▶ Problem description:
Because the lines must stay identical, write out the data without changing anything.

▶ Data section:
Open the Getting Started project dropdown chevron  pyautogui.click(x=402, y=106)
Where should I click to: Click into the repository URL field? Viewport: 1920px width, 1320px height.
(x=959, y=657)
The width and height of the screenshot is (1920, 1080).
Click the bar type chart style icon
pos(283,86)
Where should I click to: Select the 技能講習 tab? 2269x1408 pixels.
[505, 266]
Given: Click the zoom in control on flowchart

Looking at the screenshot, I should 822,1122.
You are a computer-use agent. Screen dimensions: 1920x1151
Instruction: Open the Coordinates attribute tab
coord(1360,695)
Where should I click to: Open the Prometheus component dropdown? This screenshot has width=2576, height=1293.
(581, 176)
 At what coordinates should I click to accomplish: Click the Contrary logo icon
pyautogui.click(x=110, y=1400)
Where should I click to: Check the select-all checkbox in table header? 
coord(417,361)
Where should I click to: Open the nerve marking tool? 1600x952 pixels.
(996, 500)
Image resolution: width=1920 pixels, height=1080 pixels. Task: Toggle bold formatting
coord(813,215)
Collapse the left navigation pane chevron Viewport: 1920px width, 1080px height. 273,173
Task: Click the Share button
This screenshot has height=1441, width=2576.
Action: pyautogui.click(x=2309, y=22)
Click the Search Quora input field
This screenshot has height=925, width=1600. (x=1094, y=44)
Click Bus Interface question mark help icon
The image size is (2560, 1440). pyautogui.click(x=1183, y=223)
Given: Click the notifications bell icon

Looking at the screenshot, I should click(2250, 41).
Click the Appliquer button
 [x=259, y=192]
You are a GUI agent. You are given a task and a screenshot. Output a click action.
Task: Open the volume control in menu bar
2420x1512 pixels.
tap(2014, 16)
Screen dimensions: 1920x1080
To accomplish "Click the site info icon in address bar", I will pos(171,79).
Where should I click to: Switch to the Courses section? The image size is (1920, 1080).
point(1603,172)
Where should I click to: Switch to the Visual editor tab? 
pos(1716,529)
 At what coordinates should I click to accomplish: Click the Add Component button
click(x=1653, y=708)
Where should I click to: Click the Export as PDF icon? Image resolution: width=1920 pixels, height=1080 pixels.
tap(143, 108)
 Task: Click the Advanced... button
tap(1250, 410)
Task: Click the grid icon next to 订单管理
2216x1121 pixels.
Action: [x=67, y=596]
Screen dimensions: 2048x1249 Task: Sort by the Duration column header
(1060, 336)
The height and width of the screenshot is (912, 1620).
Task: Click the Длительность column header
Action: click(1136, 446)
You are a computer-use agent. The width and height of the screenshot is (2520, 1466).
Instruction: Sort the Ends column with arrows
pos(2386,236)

▶ Answer space:
Open the Getting Started project dropdown chevron  pyautogui.click(x=402, y=106)
Where should I click to: Click into the repository URL field? Viewport: 1920px width, 1320px height.
(x=959, y=657)
The width and height of the screenshot is (1920, 1080).
Click the bar type chart style icon
pos(283,86)
Where should I click to: Select the 技能講習 tab? 2269x1408 pixels.
[505, 266]
Given: Click the zoom in control on flowchart

Looking at the screenshot, I should 822,1122.
You are a computer-use agent. Screen dimensions: 1920x1151
Instruction: Open the Coordinates attribute tab
coord(1360,695)
Where should I click to: Open the Prometheus component dropdown? This screenshot has width=2576, height=1293.
(581, 176)
 At what coordinates should I click to accomplish: Click the Contrary logo icon
pyautogui.click(x=110, y=1400)
Where should I click to: Check the select-all checkbox in table header? 
coord(417,361)
Where should I click to: Open the nerve marking tool? 1600x952 pixels.
(996, 500)
Image resolution: width=1920 pixels, height=1080 pixels. Task: Toggle bold formatting
coord(813,215)
Collapse the left navigation pane chevron Viewport: 1920px width, 1080px height. 273,173
Task: Click the Share button
This screenshot has height=1441, width=2576.
Action: pyautogui.click(x=2309, y=22)
Click the Search Quora input field
This screenshot has height=925, width=1600. (x=1094, y=44)
Click Bus Interface question mark help icon
The image size is (2560, 1440). pyautogui.click(x=1183, y=223)
Given: Click the notifications bell icon

Looking at the screenshot, I should click(2250, 41).
Click the Appliquer button
 [x=259, y=192]
You are a GUI agent. You are given a task and a screenshot. Output a click action.
Task: Open the volume control in menu bar
2420x1512 pixels.
tap(2014, 16)
Screen dimensions: 1920x1080
To accomplish "Click the site info icon in address bar", I will pos(171,79).
Where should I click to: Switch to the Courses section? The image size is (1920, 1080).
point(1603,172)
Where should I click to: Switch to the Visual editor tab? 
pos(1716,529)
 At what coordinates should I click to accomplish: Click the Add Component button
click(x=1653, y=708)
Where should I click to: Click the Export as PDF icon? Image resolution: width=1920 pixels, height=1080 pixels.
tap(143, 108)
 Task: Click the Advanced... button
tap(1250, 410)
Task: Click the grid icon next to 订单管理
2216x1121 pixels.
Action: [x=67, y=596]
Screen dimensions: 2048x1249 Task: Sort by the Duration column header
(1060, 336)
The height and width of the screenshot is (912, 1620).
Task: Click the Длительность column header
Action: click(1136, 446)
You are a computer-use agent. The width and height of the screenshot is (2520, 1466).
Instruction: Sort the Ends column with arrows
pos(2386,236)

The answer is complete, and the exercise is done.